One of the biggest misconceptions about data is that is correct or it will be at some point. Data quality will always be an issue, defining metrics for data quality helps you know where you stand, improve over time, and align with your team.
- Log data quality issues so you can act on them.
- We live in a messy world and as a result the data we collect and represent it are always going to be messy.
Data quality is a measurement of the value of data to the business, meaning it is dependent on the task trying to be accomplished. High quality data in one context can be low in another.
Data issues are fractal.
There are many common data quality problems already figured out.
Incremental data quality improvements can lead to measurable value back to the business. That's what you should focus on and this is what's going to help you with convincing people to care about data quality.
Data quality is a team sport. Data is not the concern of just the DEs, ML Engs, Analysts etc. Data quality starts from the front-end. Did you check the JSON you sent on Rudderstack before merging that instrumentation PR?
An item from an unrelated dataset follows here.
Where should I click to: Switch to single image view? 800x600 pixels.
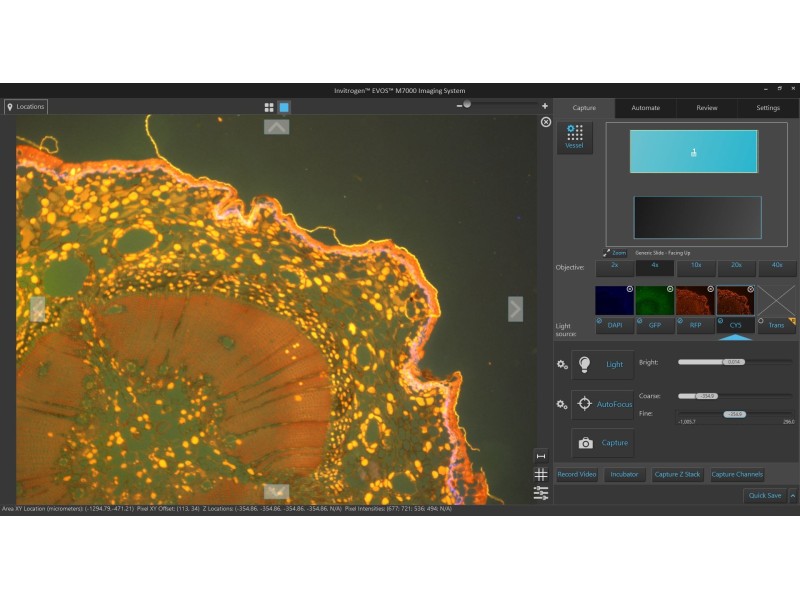(x=284, y=107)
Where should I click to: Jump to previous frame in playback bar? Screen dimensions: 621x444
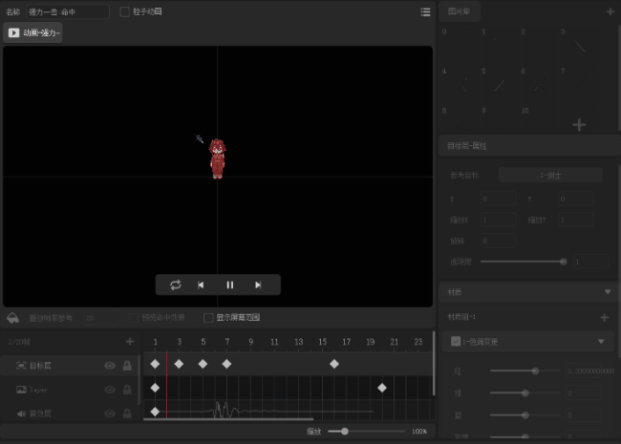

A table might be quality enough for one consumer but not for the other consumer.
Data is a product and that means that you can do postmortems (5 whys) and incident reports on data quality issues.
There are two strategies to detect quality issues:
- Data Testing. Involves checking null values, distributions, uniqueness, known invariants, etc.
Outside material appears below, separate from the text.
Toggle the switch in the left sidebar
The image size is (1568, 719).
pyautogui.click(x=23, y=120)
- Data Observability. Since you can't predict all the failure modes, you can use automated monitoring, alerting, and triaging to identify and evaluate data quality issues.
Four categories of characteristics about your data form the four pillars of Data Observability:
1. The Metrics and Metadata pillars describe the internal characteristics of our data itself and its external characteristics
2. The Lineage and Logs pillars describe internal dependencies within our data and its interactions with the external world data at any point in time.
Data Quality has many dimensions:
- Accuracy: Does the data accurately describe the real world?
- Completeness: How completely does the data describe the real world?
- Consistency: Is the data internally consistent?
- Privacy and security: Is data being used in accordance with the intended level of privacy and secured against undesired access?
- Freshness: Does the data describe the real world right now?
- Reliability: Is the data regarded as true and credible by the stakeholders? Does it contain duplicates?
- Usability: Can be data be accessed and understood in a low-friction manner?
- Validity: Does the data conform to business rules or definitions?
You can use these guiding principles to think about data quality:
- Start from the use-cases: What are the most important use cases of data within your organization?
- Identify the pain points: Within those use cases, what data quality issues have caused the most trouble recently?
- Connect to data quality dimensions and describe how to measure as metrics: Of the causes of recent trouble, how do they relate to the previous data quality dimensions?
- Make metrics digestible and actionable: Lastly, how can we make those metrics useful?